Let $U_i$ be the sum of the distances between the elements of $A_i$ so that it would measure how evenly distributed the $A_i$'s are. ($n=|S|$)

$$ U_i = \sum_{a,b \in A_i} \min(|a-b|, n-|a-b|) $$

Let $U$ be the sum of the $U_i$'s so that it would represent how evenly distributed $S$ is. $$ U = \sum U_i $$

Greater value of $U$ implies that $S$ is more evenly distributed.

Answer 3

What you are talking about here is the Kolmogorov complexity of the string of deltas.

The complexity of a string is the length of the shortest possible description of the string in some fixed universal language.
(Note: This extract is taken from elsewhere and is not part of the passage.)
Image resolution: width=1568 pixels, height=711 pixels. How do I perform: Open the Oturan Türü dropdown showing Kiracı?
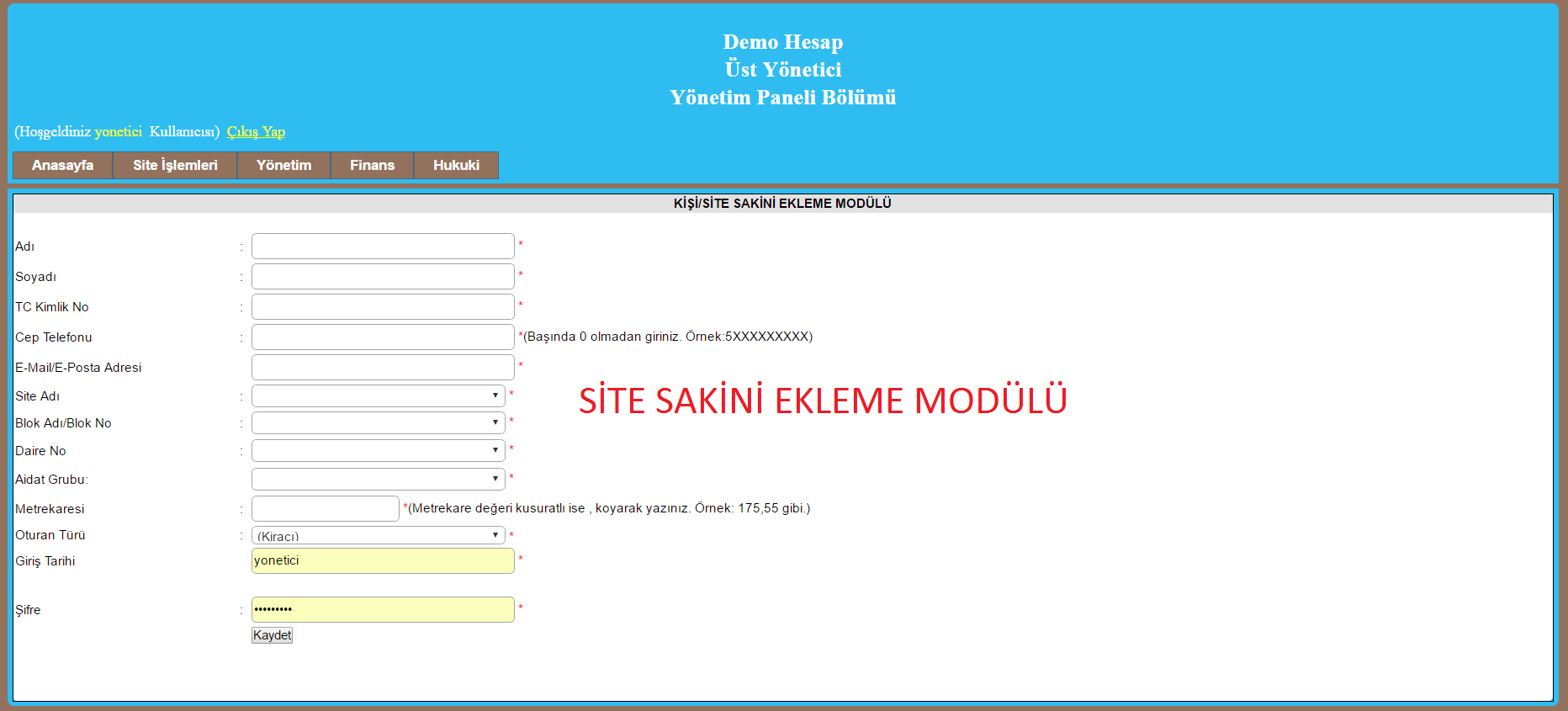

What you call "more evenly" means higher Kolmogorov complexity. What you call "less evenly" means lower Kolmogorov complexity.

This can be extended from binary strings to strings involving any finite number of distinct deltas.

Note added after comments discussion. Following the comments and correction, you might need to consider the sequence of transitions of distinct deltas. Then what you call "more evenly " are the sequences that have corresponding sequences of transitions of distinct deltas of higher Kolmogorov complexity.

In your first example, wr write 0 for a 1 -->2 transition, and 1 for a 2-->1 transition. Then the transition sequence of the first string is 10. The transition sequence of the second string is 010.

In your second example, we write 0 for a 1-->2 transition, 1 for a 2-->1 transition, 2 for a 2 -->3 transition , 3 for a 3-->2 transition, 4 for a 1-->3 transition, and 5 for a 3-->1 transition. Then in your second example, your first string has transition sequence 02, and your second string has transition sequence 02502.

In both cases, what you call "more evenly " sequences are the sequences with transition sequences of higher Kolmogorov complexity.